The f1 score can be interpreted as a weighted average of the precision and recall. Since optimizing precision minimizes false positives and optimizing recall minimizes false negatives, optimizing the f1 score will accomplish our goal.

##### 24. Using f1-score, evaluate each of the models you fit on both the training and testing data.

In [36]:
from sklearn.metrics import f1_score

In [37]:
def f1(classifier):
    steps = [
        ('scaler', StandardScaler()),
        ('classifier', classifier())
    ]

    pipe = Pipeline(steps = steps)

    model = pipe.fit(X_train, y_train)
    
    train_pred = model.predict(X_train)
    print(f'train f1 score: {f1_score(y_train, train_pred)}')
    test_pred = model.predict(X_test)
    print(f'test f1 score: {f1_score(y_test, test_pred)}')

In [38]:
f1(LogisticRegression)

train f1 score: 0.46246648793565687
test f1 score: 0.4651791751183232


In [39]:
f1(KNeighborsClassifier)

train f1 score: 0.6508515815085159
test f1 score: 0.4785801713586291


In [40]:
f1(DecisionTreeClassifier)

train f1 score: 1.0
test f1 score: 0.4940509915014165


In [41]:
f1(BaggingClassifier)

train f1 score: 0.9690566037735849
test f1 score: 0.47948717948717945


In [42]:
f1(RandomForestClassifier)

train f1 score: 0.968448894766673
test f1 score: 0.48771021992238034


In [43]:
f1(AdaBoostClassifier)

train f1 score: 0.5686037126715092
test f1 score: 0.5536038764385222


In [44]:
f1(SVC)

train f1 score: 0.45763546798029553
test f1 score: 0.41771217712177117


##### 25. Based on training f1-score and testing f1-score, is there evidence of overfitting in any of your models? Which ones?
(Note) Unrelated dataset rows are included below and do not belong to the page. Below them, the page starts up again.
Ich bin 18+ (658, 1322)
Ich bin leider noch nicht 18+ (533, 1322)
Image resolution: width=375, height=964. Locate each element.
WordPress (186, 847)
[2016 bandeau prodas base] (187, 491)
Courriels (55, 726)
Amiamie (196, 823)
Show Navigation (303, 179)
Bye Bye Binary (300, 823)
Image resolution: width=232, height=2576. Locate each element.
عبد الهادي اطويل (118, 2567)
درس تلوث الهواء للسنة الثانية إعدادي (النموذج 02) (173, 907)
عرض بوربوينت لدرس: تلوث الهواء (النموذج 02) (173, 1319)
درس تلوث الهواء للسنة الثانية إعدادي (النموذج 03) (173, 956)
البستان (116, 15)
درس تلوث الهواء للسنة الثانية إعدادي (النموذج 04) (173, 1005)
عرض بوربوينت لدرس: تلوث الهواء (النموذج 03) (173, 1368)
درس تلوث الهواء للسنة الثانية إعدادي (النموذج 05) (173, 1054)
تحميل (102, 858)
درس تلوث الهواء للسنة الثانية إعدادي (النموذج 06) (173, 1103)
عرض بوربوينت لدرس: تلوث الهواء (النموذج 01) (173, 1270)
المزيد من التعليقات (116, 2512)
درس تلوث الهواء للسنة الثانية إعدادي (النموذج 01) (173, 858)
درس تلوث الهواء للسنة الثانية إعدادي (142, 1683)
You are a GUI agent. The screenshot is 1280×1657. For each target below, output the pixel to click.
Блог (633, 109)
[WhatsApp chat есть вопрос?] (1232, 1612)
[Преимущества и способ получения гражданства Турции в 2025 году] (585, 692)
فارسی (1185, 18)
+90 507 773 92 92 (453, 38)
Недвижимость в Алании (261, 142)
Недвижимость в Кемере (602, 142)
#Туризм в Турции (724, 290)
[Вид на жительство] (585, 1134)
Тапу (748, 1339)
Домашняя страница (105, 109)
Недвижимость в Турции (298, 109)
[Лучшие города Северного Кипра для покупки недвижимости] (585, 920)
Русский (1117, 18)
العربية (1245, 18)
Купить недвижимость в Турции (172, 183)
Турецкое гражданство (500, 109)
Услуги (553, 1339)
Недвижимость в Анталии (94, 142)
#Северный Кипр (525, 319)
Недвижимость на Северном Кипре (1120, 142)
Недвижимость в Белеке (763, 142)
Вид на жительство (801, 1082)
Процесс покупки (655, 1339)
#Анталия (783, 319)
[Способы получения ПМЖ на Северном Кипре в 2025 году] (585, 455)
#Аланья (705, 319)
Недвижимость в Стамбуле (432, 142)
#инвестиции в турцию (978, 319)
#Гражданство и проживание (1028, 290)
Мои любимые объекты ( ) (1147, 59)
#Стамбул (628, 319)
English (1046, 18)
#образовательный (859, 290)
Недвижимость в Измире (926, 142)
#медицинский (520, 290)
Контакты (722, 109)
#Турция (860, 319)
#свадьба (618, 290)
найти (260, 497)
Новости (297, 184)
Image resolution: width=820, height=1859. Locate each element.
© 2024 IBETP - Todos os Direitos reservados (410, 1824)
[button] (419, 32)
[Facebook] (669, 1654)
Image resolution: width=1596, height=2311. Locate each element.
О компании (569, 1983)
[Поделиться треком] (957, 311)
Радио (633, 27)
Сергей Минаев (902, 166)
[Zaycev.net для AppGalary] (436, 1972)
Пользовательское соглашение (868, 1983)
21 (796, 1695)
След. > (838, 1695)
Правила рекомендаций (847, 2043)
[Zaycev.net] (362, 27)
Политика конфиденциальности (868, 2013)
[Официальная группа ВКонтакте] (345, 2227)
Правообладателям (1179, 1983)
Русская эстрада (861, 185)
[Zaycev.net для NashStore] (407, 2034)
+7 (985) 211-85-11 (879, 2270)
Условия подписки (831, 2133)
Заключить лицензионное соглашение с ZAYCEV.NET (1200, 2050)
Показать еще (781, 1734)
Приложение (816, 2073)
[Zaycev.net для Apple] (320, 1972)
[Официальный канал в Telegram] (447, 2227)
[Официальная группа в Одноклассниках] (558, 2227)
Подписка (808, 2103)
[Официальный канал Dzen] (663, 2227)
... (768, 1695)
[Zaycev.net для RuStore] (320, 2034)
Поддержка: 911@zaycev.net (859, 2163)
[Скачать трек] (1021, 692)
DecisionTree, Bagging, and RandomForest all score significantly higher on the training set than on the test set.

KNeighbors, too a lesser degree, also exhibits this evidence of overfitting.

##### 26. Based on everything we've covered so far, if you had to pick just one model as your final model to use to answer the problem in front of you, which one model would you pick? Defend your choice.

I'd choose AdaBoost, since it has the highest f1 scores with only slight evidence of overfitting.

##### 27. Suppose you wanted to improve the performance of your final model. Brainstorm 2-3 things that, if you had more time, you would attempt.

1. engineer more features
2. collect more data
3. hyperparameter-tuning

## Step 6: Answer the problem.

##### BONUS: Briefly summarize your answers to the regression and classification problems. Be sure to include any limitations or hesitations in your answer.

- Regression: What features best predict one's income?
- Classification: Predict whether or not one is eligible for a 401k.